Which is where things can get a little spicy. Because better is subjective and one of the things that’s done at this stage is to also counter some of the training data bias that lives on in the system. For example, the training data — and hence, the generative AI model that creates these images — is biased in quite predictable ways: A doctor is more likely to be pictured as male, a nurse is more likely to be pictured as female, for example. By rewriting the prompt behind the scenes (along the lines of “make the people more diverse”) you add some level of additional quality control. It’s not censorship, it’s a duct-taped attempt to fix some AI bias. But this can backfire, like when the system generates potentially offensive images like Asian, female Wehrmacht soldiers or native American looking Founding Fathers. Maybe this is the type of imagery a user wants, maybe it’s not, but it’s tricky terrain for sure.

So, the culture war BS aside, prompt transformation and continuous service updates is where things get interesting.
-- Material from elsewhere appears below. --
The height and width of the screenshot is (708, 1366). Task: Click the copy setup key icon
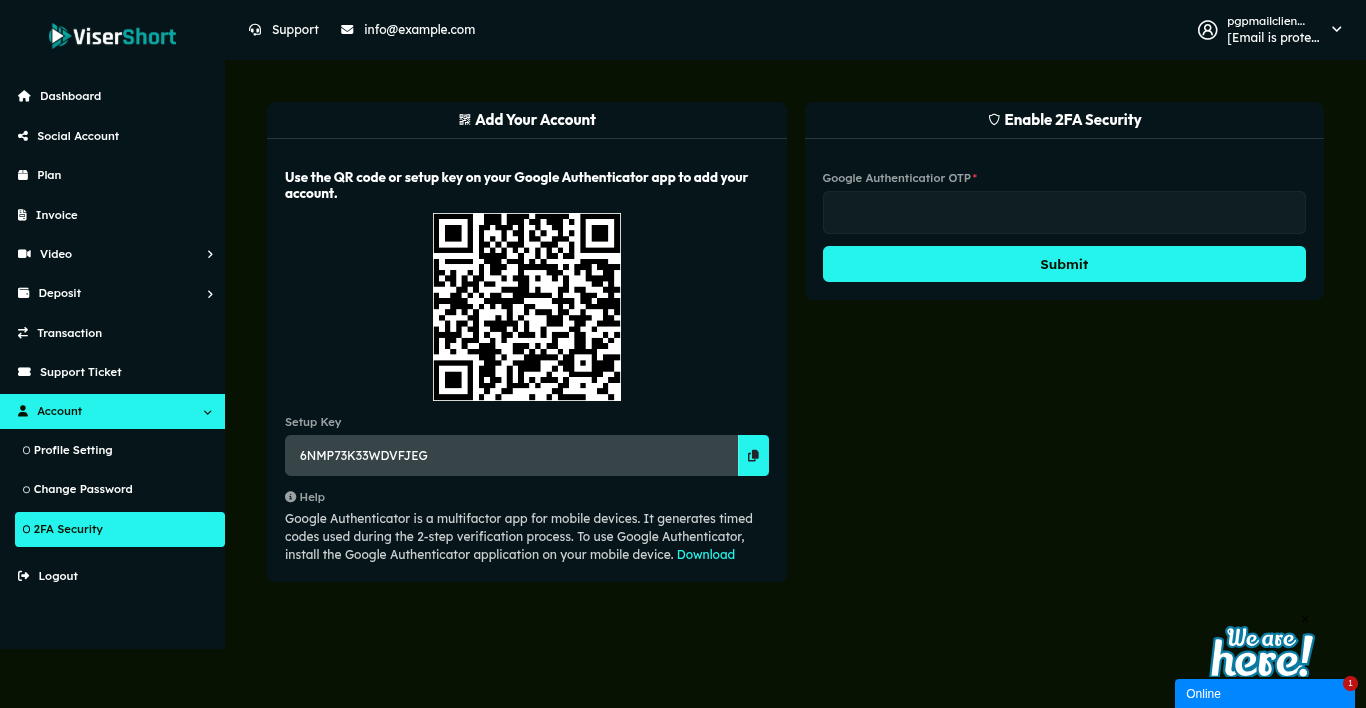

So there are 3 aspects here that I think warrant a closer look:

  1. AI is currently SaaS: AI companies continually tweak their services, including how they use prompt transformation. They do this based on new learnings, new user behaviors, new use cases, etc. If you use these tools in your work at production level, you essentially use it as infrastructure. But this is Software-as-a-Service (SaaS) in its purest form, and as such the outputs will keep changing. It’s hard to produce based on software that will continuously product different types of outputs.
  2. User expectations vs the State of Play: Generative AI is still in its infancy. These products are barely out of beta, they are evolving rapidly. They are, for anything but the most trivial or low-risk tasks, not ready for prime time. Yet, they have been proliferating so quickly and made it into the mainstream that many users simply aren’t aware of this. And the chasm between the State of Play (experimentation and learning!) and user expectations (professional, mature services!) appears to be growing rapidly.
  3. Search and generative AI have a complicated relationship: Generative AI is quickly finding its way into search engines. Google and Bing both started incorporating generative AI into their search engines. However, this is not as obvious a fit as maybe it seems at first glance. Can AI summarize articles? Sure. Can it find answers quickly? Under certain circumstances, it can and it does. But it also hallucinates, and creates images of BIPOC Founding Fathers, etc. — it’s just not entirely clear if and under what circumstances generative AI tools can navigate the incredibly nuanced demands of sometimes working within historically accurate contexts and when to break out of those confines. And while I cannot guarantee it, I’d be surprised if this is a type of problem that can be solved through engineering. As we all know well, complex social problems are rarely solvable through technology.

Anyway. Generative AI: It’s complicated. Careful where you step.